You might want to read the `transformers` v4.28.1 documentation on:

* [`transformers.AutoTokenizer`](https://huggingface.co/docs/transformers/v4.28.1/en/model_doc/auto#transformers.AutoTokenizer) ... generic tokenizer class that will be instantiated as one of the tokenizer classes of the library when created with the [`AutoTokenizer.from_pretrained()`](https://huggingface.co/docs/transformers/v4.28.1/en/model_doc/auto#transformers.AutoTokenizer.from_pretrained) class method.
* [`transformers.AutoModelForCausalLM`](https://huggingface.co/docs/transformers/v4.28.1/en/model_doc/auto#transformers.AutoModelForCausalLM) ... generic model class that will be instantiated as one of the model classes of the library (with a causal language modeling head) when created with the [`from_pretrained()`](hhttps://huggingface.co/docs/transformers/v4.28.1/en/model_doc/auto#transformers.AutoTokenizer.from_pretrained) class method or the [`from_config()`](https://huggingface.co/docs/transformers/v4.28.1/en/model_doc/auto#transformers.AutoModelForCausalLM.from_config) class method.

In [1]:
import torch

from transformers import AutoTokenizer, AutoModelForCausalLM

In [2]:
device = 'cuda' if torch.cuda.is_available() else 'cpu'
model_name = 'gpt2-xl'

tokenizer = AutoTokenizer.from_pretrained(model_name)
model = AutoModelForCausalLM.from_pretrained(model_name).to(device)

#### NOTE!

* Using `huggingface-cli`, [`scan`](https://huggingface.co/docs/huggingface_hub/guides/manage-cache#scan-your-cache) your cache and confirm that the GPT-2 XL model we just downloaded takes up ~6.4G of space.
* Looking up the files at [Files and versions tab for `gpt2-xl` on HF](https://huggingface.co/gpt2-xl/tree/main), see how `pytorch_model.bin`is 6.43G is size!
* You may want to [`clear`](https://huggingface.co/docs/huggingface_hub/guides/manage-cache#clean-your-cache) your HF cache-system as needed with `huggingface-cli`.

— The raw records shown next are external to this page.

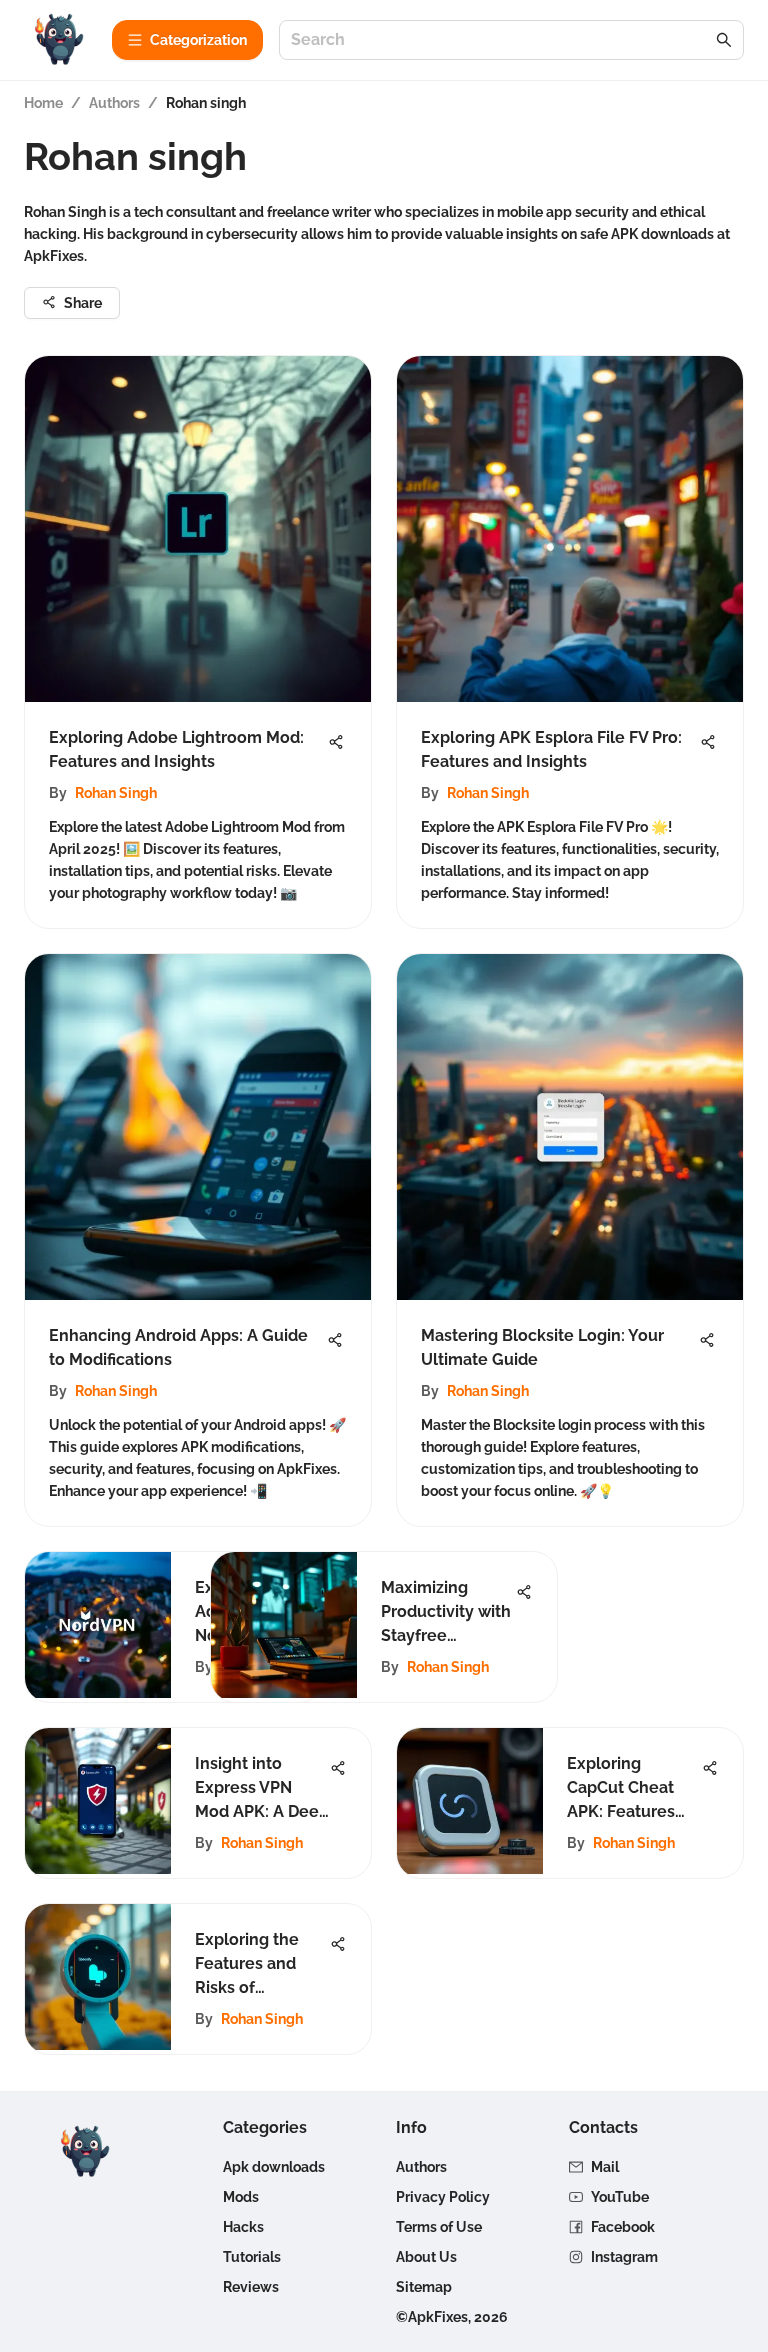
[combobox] (501, 40)
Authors (114, 103)
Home (43, 103)
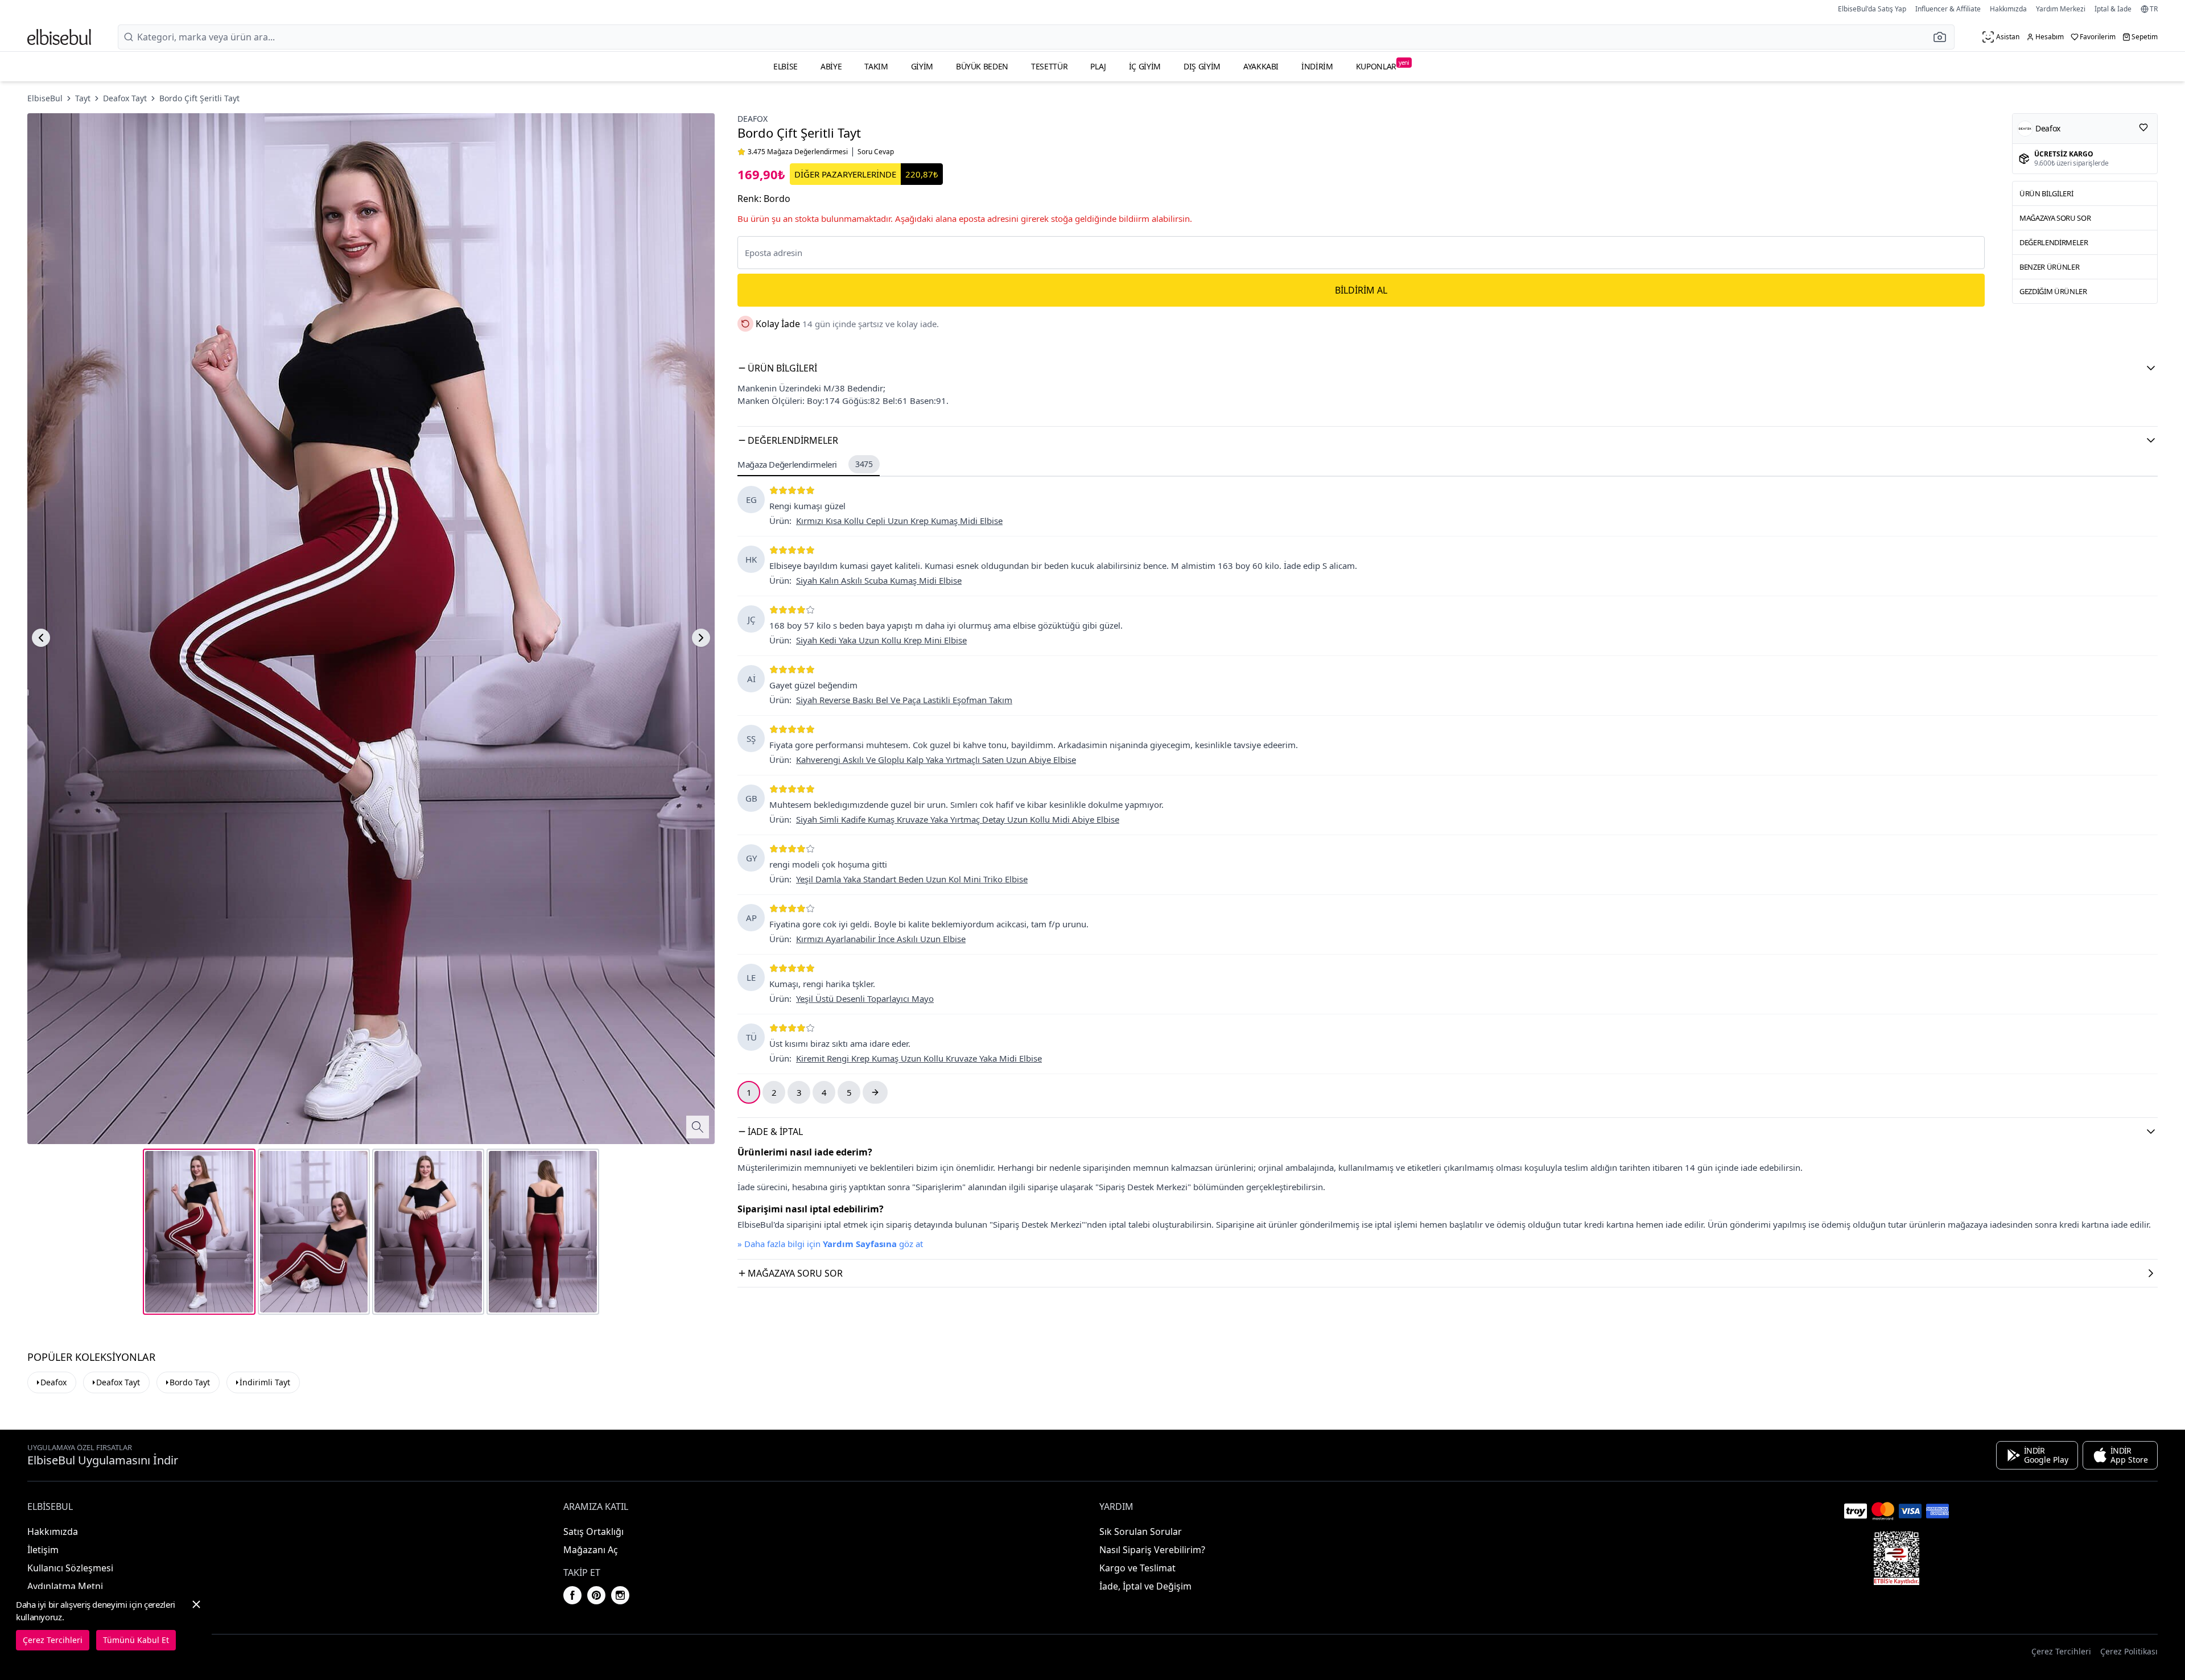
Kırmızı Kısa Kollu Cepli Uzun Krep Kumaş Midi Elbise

### Naive implementation of greedy decoding method

> The simplest decoding method to get discrete tokens from a model's continuous output is to greedily select the token with the highest probability at each timestep:
> 
> $ \hat{y}_{t} =\underset{y_t}{\operatorname{argmax}}{P}\left( y_{t} | y_{<t} , x \right) $


We implement the decoding method of this autoregressive model so that we can learn how things are done under the hood.

Please see:
* [`torch.argsort`](https://pytorch.org/docs/1.11/generated/torch.argsort.html?highlight=argsort#torch.argsort) ... returns the indices that sort a tensor along a given dimension in ascending order by value.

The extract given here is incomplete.